Seeing, Feeling, and Engaging Differently

To tell the story of anything you have to tell the story of everything. Thomas Berry

I was lucky. I was naive.  When I started teaching elementary school, I didn't know what I needed to know.  I rejected most of what they tried to teach me in the school of education; I simply knew childhood and learning were far more complex and interesting than what my professors offered me.  I had no idea what education really was however until my students began to show me. 

Kids learn by doing, connecting, playing, exploring, building on each others' ideas. Failure is merely an iteration, not a bad ending. They are not adverse to learning any subject if and when they find the connection to their own lives. Another important learning for me was the larger the class, the easier it was to teach IF I was doing project based learning.  In this format, students taught each other! They fed on each other's ideas, iterating and taking ideas deeper and richer, pulling forth what mattered to each student.  Diversity of thought and ways of learning are not barriers, given the right process. 

When Matt and I founded MG Taylor Corporation in 1980, Matt brought his reading and explorations into complexity science and architecture.  I brought experiential education.  I had learned that "sitting and getting" passive learning, even when the content was rich,  was more destructive than constructive.  How can one become an expert without grounded experience and learning from doing? So the methods and processes developed by Matt and myself were highly informed by my project based learning experiences in elementary education. 

Instead of talking about the future, or how to solve problems, we engaged our participants in being the future they desired.  Instead of talking about possibilities and creating word scenarios, participants simulated possibilities, iterated findings, and discovered for themselves how projects fit together, often creating synergies and savings, not possible by other kinds of learning. Participants were learning -- through doing -- the art of design. We learned that with adults, as I had in the classroom, that diversity and large groups of people were far more able to find new solutions, to see things in ways that were not otherwise obvious. 

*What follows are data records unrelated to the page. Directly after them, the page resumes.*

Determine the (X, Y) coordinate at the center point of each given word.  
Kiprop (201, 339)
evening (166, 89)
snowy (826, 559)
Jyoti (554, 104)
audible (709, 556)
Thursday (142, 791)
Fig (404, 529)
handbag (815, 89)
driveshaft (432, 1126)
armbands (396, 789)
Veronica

One effective module that took participants inside the future and helped them connect ideas and possibilities was that of creating time lines that stretched back through time and well into the future.  Participants found themselves creating a woven fabric of cause and effect ... if this, than that and challenging themselves to find places where simple actions might change the course of history (mostly within their corporations or communities). 

When Todd and I were asked to write a white paper on paradigm shifts, we found ourselves referring to many of the things we had discovered in our work with MG Taylor Corporation and how living within a simulation caused participants to see very, very differently.  The idea of wayfinding -- not as a way to find one's way around a mall or airport -- but into the future became a compelling idea for us. Creating time lines way back in the past and into future as much as 100 years is fun and rich in possibilities. 

As we move out of one paradigm and into an emerging one, we have great opportunity to help shape it. Thus Todd and I have written a paper called Wayfinding and over the next several months, our journals will be unfoding our thoughts, ending with suggestions for creating community Wayfinding events.